#### [EXCERPT TO READ]
◇ ◇ ◇

Sexual Violence Remains Prevalent on College Campuses: What Victims Go Through and How We Can Help

By Chris Karenbauer

Editor’s note: The following story contains material related to sexual violence that may be disturbing to some people.

The Rape, Abuse & Incest Network (RAINN) defines sexual violence as a “non-legal term that refers to crimes like sexual assault, rape and sexual abuse.”

It’s On Us is an organization that helps combat campus sexual assault. According to It’s On Us’s website, between 20-25% of undergraduate women are victims of sexual violence. Ninety percent of victims do not report the crime to law enforcement.

“I don’t think we have educated ourselves enough to get the significance,” said Shannon Berkheiser, the Title IX Coordinator at Cedarville University. “We don’t fully understand how often sexual violence occurs. So we tend to focus on other issues instead.”

The first step in responding to victims of sexual violence is being educated on the subject. Sexual violence isn’t only sexual harassment, rape and sexual abuse. It also includes stalking or any unconsented sexual act.

Berkheiser works to educate people about sexual violence and teaches them how to respond appropriately to victims.

“I’ve always been very passionate about how people of faith lack the resources and education to come alongside a victim of sexual violence when we are really the ones who should have all the answers,” Berkheiser said.

What are the best ways to come alongside and support a victim of sexual violence?

One way is to appropriately encourage them to report it and provide the support they need to do so. But this is easier said than done because the victim may face obstacles to reporting the crime.

As previously stated, less than 10% of rape victims report the crime to law enforcement. Why? One obstacle can be victim blaming.

“I think that in our Christian circles, we too easily fall into victim blaming,” Berkheiser said. “This diminishes the responsibility of the offender and places the burden of the crime on the victim.”

Imagine you’re going to the bank to cash a check. Once you receive your money, you put it in your wallet. As you leave the bank, someone mugs you, stealing your wallet.

In this situation, most people would say that the blame is solely on the offender, not the victim. No one would say, “Why did you go to the bank to cash your check? You must have known that someone could rob you at any moment.”

However, a victim isn’t always blamed by a third-party person. Many times, an offender will manipulate their victim into thinking that the abuse was their fault.

“They may feel that it is partly their fault because the offender is manipulating them to feel that way,” Berkheiser said.

Sexual violence occurs far more often between two people who already know each other, whether within families or between classmates or dating partners.

With children, they may not want to report to law enforcement because they don’t want their family member to get in trouble.

“While they don’t want the bad stuff to happen, they often still love that person, especially if they’re one of their caregivers,” Berkheiser said.

For example, an offender could be that really popular teacher everyone likes. Because of this, a victim may fear that their friends will not believe them.

◇ ◇ ◇

#### [DATA SECTION]
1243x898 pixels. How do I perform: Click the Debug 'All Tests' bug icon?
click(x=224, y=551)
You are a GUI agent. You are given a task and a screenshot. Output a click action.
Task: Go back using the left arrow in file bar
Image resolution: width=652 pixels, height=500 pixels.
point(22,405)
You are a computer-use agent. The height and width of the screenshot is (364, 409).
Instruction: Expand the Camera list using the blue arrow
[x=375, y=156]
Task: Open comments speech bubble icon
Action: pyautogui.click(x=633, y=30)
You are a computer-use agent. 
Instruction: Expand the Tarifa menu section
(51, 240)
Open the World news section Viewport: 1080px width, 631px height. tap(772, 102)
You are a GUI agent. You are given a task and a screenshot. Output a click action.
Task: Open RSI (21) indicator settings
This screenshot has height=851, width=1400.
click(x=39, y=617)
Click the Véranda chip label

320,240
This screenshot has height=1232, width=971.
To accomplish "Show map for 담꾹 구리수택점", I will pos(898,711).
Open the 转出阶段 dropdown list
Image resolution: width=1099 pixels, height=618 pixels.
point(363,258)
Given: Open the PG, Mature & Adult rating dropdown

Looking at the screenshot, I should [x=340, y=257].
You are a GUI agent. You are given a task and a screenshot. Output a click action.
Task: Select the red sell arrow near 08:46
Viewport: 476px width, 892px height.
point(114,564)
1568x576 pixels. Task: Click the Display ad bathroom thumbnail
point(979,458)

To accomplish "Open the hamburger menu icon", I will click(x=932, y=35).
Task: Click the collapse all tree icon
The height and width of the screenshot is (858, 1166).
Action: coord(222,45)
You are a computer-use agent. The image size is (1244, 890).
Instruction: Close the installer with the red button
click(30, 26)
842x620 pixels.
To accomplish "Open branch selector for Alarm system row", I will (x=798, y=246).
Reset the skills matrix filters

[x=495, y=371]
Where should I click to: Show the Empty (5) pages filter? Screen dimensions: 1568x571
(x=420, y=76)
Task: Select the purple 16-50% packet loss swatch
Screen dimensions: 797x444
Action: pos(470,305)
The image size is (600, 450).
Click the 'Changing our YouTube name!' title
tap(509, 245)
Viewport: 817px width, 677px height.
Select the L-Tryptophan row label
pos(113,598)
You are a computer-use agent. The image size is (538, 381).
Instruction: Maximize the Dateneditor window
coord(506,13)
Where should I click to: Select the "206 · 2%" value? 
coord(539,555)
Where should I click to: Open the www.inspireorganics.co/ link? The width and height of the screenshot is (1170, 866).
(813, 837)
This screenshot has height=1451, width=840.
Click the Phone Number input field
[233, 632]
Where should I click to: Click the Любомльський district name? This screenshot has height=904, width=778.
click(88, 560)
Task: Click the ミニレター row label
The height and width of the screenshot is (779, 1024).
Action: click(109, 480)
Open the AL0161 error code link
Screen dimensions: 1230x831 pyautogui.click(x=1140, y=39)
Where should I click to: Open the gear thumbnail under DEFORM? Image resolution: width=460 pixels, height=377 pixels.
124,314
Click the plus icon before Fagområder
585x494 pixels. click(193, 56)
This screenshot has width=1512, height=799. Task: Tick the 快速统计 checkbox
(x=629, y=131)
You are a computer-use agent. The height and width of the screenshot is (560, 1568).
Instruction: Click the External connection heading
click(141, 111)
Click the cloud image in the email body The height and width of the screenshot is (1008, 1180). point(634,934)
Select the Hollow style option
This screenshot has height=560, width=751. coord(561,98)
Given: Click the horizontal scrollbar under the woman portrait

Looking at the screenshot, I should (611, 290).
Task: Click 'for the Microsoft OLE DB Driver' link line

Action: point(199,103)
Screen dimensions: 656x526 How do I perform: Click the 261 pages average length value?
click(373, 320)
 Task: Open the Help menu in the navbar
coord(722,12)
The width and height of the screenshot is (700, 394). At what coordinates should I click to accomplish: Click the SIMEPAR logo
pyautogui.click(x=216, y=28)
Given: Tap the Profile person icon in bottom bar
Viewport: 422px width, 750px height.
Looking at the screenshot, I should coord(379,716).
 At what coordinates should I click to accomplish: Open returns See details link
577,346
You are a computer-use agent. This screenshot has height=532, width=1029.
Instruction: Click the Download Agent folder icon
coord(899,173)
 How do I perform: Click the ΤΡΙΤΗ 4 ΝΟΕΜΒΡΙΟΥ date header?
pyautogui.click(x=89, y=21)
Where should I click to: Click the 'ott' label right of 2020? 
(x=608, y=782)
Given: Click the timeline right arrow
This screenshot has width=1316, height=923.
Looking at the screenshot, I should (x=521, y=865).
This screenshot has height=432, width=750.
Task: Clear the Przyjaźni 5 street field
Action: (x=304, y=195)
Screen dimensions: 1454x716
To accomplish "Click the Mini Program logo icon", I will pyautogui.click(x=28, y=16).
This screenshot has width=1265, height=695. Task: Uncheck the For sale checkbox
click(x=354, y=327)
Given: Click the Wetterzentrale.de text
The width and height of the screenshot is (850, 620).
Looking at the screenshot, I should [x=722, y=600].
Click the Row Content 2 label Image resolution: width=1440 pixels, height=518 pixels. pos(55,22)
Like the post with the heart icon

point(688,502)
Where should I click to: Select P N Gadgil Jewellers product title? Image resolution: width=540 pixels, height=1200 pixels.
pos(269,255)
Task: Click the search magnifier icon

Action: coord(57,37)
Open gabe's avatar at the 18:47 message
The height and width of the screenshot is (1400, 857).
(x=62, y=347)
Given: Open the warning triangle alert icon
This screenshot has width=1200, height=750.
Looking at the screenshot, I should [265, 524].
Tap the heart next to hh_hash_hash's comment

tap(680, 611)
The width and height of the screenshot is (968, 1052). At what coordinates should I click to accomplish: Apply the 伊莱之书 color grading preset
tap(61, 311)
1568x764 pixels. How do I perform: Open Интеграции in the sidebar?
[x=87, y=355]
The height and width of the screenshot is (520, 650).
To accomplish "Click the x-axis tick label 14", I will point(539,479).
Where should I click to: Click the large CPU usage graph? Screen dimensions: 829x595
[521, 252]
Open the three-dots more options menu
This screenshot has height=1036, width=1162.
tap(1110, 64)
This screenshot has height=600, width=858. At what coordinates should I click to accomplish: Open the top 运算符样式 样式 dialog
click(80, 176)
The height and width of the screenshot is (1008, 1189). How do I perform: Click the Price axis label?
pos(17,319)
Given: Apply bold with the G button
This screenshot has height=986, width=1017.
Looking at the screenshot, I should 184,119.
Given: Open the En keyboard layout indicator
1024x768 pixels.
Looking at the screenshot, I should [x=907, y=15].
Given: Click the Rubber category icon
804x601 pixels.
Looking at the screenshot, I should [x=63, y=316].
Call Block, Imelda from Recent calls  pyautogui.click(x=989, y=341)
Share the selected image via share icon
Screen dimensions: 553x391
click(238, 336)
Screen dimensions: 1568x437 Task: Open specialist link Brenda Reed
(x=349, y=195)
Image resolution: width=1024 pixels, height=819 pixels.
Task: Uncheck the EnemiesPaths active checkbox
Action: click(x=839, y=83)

◇ ◇ ◇

#### [EXERCISE INSTRUCTIONS]
Rewrite the campus sexual violence article from "It’s On Us is" up to and including "appropriately to victims.", substituting "fight" for "combat".

#### [ANSWER]
It’s On Us is an organization that helps fight campus sexual assault. According to It’s On Us’s website, between 20-25% of undergraduate women are victims of sexual violence. Ninety percent of victims do not report the crime to law enforcement.

“I don’t think we have educated ourselves enough to get the significance,” said Shannon Berkheiser, the Title IX Coordinator at Cedarville University. “We don’t fully understand how often sexual violence occurs. So we tend to focus on other issues instead.”

The first step in responding to victims of sexual violence is being educated on the subject. Sexual violence isn’t only sexual harassment, rape and sexual abuse. It also includes stalking or any unconsented sexual act.

Berkheiser works to educate people about sexual violence and teaches them how to respond appropriately to victims.